The Arena Group, which runs Sports Illustrated, fired four top executives in less than a week, Business Wire reported:
- Ross Levinsohn, chief executive officer
- Andrew Kraft, operations president and chief operating officer
- Rob Barrett, media president
- Julie Fenster, corporate counselor
A company spokesman declined to confirm whether the clearinghouse actions happened because of the AI revelation which first came to light in late November, according to CNN.
An investigation revealed several articles published under author names that didn’t exist outside of the magazine. Futurism also found headshots of the suspect writers for sale online as AI-produced images.
Levinsohn was Sports Illustrated’s CEO for three years. As Futurism broke the story, the magazine removed writers from its website and moved stories attributed to them to other authors. But those writers also had similar issues: no online presence and AI-generated headshots from online marketplaces.
The Futurism investigation led Sports Illustrated to state the articles and authors came from a third party, AdVon. The magazine said AdVon assured them they were human-produced articles.
In October, Reviewed, which media conglomerate Gannett owns, was similarly investigated for stories it acquired from AdVon, according to The Verge.
Futurism also revealed sites such as Bankrate and CNET, both Red Ventures companies, published AI-produced content on their sites last year.
Interim Arena Group CEO Manoj Bhargava, who founded the energy shot 5-Hour Energy in 2004, replaced Levinsohn. Bhargava owns a majority stake in the company, according to a spokesman.

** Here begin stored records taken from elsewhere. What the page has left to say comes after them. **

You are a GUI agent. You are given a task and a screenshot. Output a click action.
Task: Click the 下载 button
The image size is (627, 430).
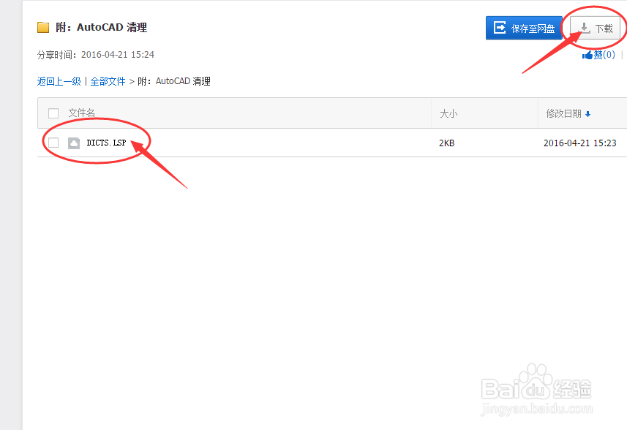595,27
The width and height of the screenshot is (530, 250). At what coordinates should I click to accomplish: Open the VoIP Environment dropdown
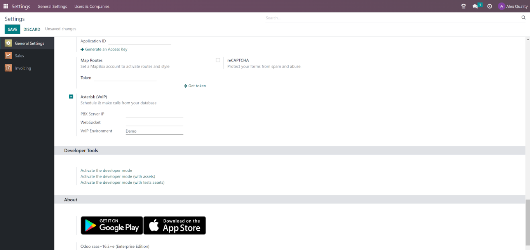pyautogui.click(x=154, y=131)
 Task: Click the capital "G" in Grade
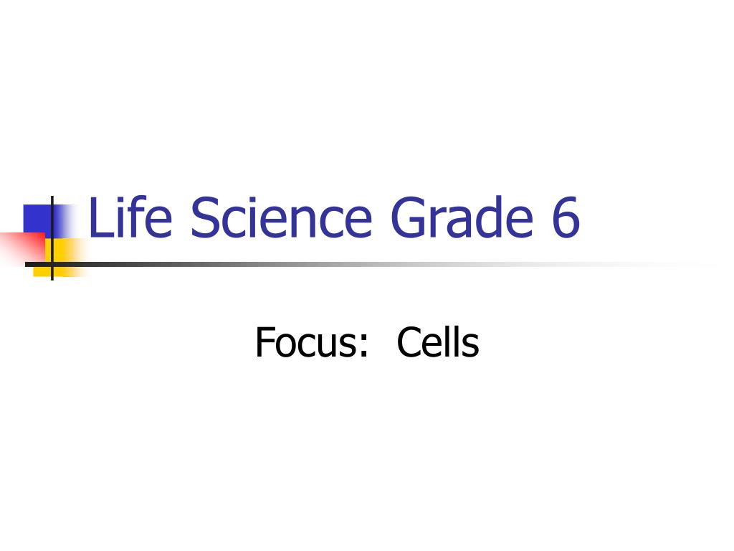(x=409, y=217)
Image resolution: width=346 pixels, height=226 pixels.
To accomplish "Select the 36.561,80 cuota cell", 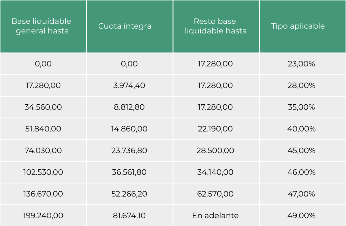I will click(x=130, y=172).
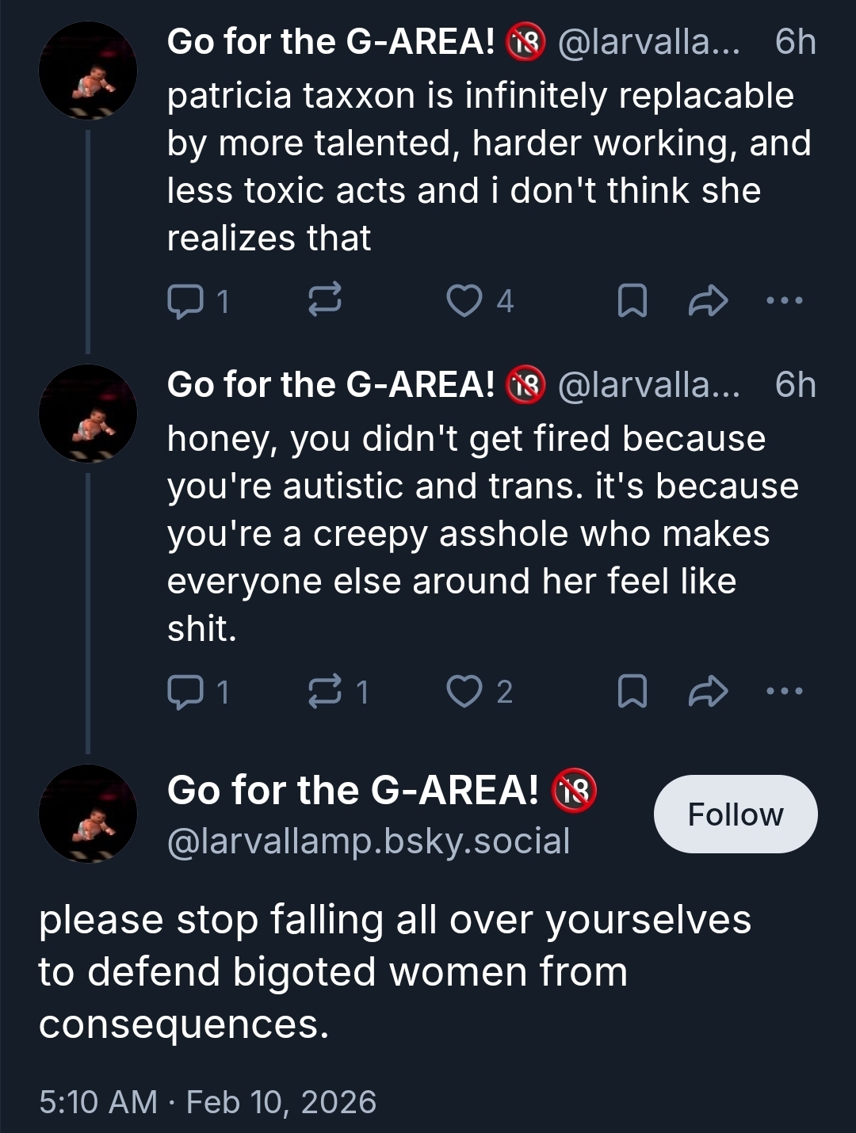The width and height of the screenshot is (856, 1133).
Task: Follow the larvallamp.bsky.social account
Action: [x=735, y=814]
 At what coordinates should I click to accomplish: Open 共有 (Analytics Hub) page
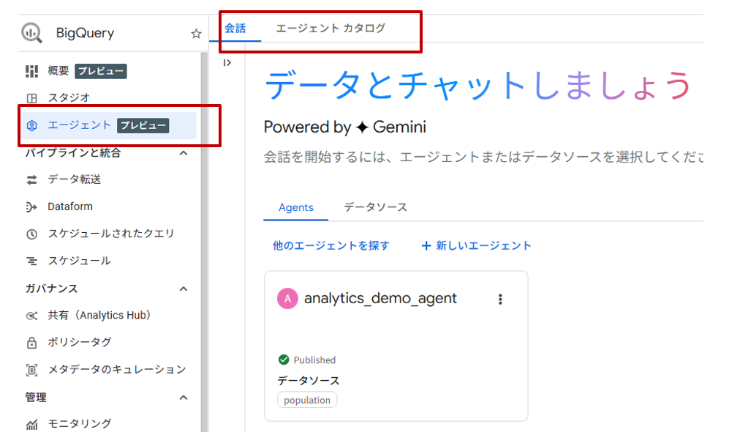click(x=99, y=315)
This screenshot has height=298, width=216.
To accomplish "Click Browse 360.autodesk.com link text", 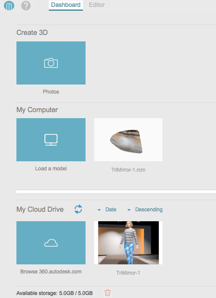I will tap(51, 272).
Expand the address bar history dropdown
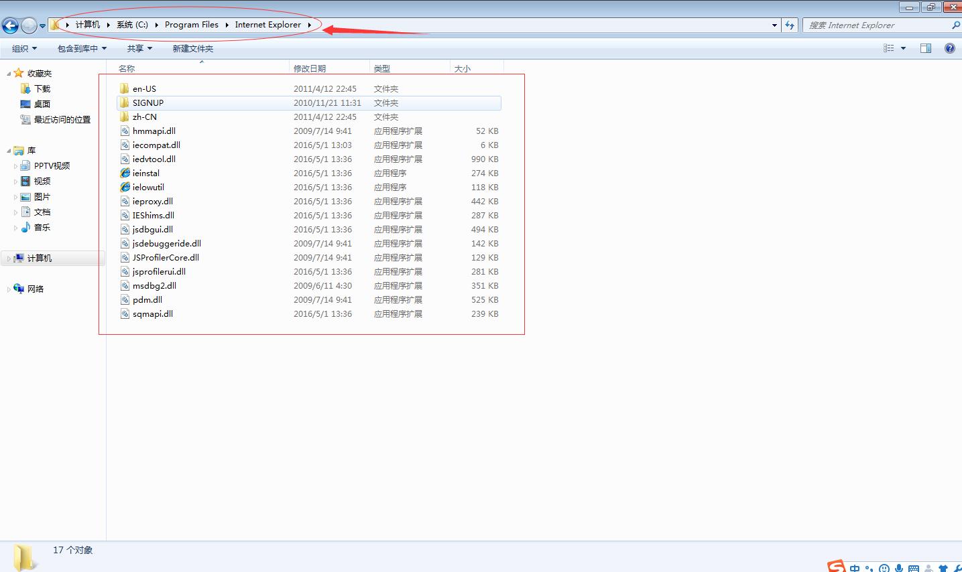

Some may welcome Levinsohn’s departure. During his four-year tenure as the head of the magazine, Sports Illustrated joined the ranks of other notorious woke corporations in shamelessly virtue-signaling its progressive politics.
The magazine controversially celebrated diversity on with its 2022 swimsuit edition by featuring, among its four cover subjects, an obese model, a transgender person and a 74-year-old. It featured another transgender person as the cover model in 2023.